São Paulo, sábado, 7 de janeiro de 1995
Texto Anterior | Próximo Texto | Índice

A voz da Casa Grande

Carlos Heitor Cony
RIO DE JANEIRO – Volto hoje ao discurso de posse do novo presidente. Houve trechos que pareciam a transcrição de alguns editoriais da imprensa mais comprometida com os interesses da Casa Grande em relação à Senzala.
Exemplo: a confusão proposital entre o conceito de educação integrada e a realização arquitetônica que Oscar Niemeyer criou para ela. Uma coisa nada tem a ver com a outra. O caráter faraônico (condenado pelo novo presidente) é apenas acidental, uma questão de gosto e de época.
O que realmente importa é o conceito da educação integrada, tal como foi pensada por Anísio Teixeira nos anos 30 e cuja recente tentativa de implantação provocou indignação e histérica reação na Casa Grande.
Como? Alimentar os filhos da Senzala, que se reproduzem de forma politicamente incorreta e oneram a sociedade com mais bocas e problemas?
No "Mein Kampf" de Adolf Hitler há numerosas referências de como educar os filhos da Senzala, no caso, os filhos de não-arianos. Eslavos, ciganos, judeus, latinos etc. não teriam direito à matemática. Ficariam limitados à aritmética para poderem exercer funções subalternas na sociedade da raça eleita.
Num país em que mais da metade da população passa fome ou se alimenta precariamente, integrar a educação ao ensino é a única via para a justiça social.
E o presidente, tal como os editoriais da imprensa, insistem em confundir "educação" e "ensino". Uma coisa é ensinar a criança a escrever e a ler, ensinar o que é golfo e bacia hidrográfica. Outra é educar socialmente, a começar pelo mais elementar, que é ensinar a comer três vezes ao dia, escovar os dentes, tomar banho.
O fundamento da educação integrada transcende ao aspecto físico de uma escola ou de uma quadra de esportes. É colocar entre as prioridades do Estado o dever de formar cidadãos e não o de criar os futuros escravos para servir e distrair os senhores da Casa Grande.
Lembro de ter visto a maquete de uma escola integrada dos tempos de Anísio Teixeira. Era "art déco", estilo em voga nos anos 30. Tomar a forma pelo conteúdo é um erro grosseiro, injustificável num discurso presidencial.

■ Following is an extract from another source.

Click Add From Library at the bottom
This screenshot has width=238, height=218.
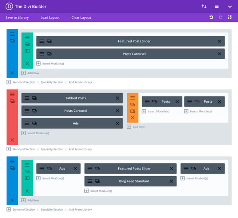pyautogui.click(x=80, y=210)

Texto Anterior: Fernando Henrique está certo
Próximo Texto: Justiça social
Índice


Clique aqui para deixar comentários e sugestões para o ombudsman.


Copyright Empresa Folha da Manhã S/A. Todos os direitos reservados. É proibida a reprodução do conteúdo desta página em qualquer meio de comunicação, eletrônico ou impresso, sem autorização escrita da Folhapress.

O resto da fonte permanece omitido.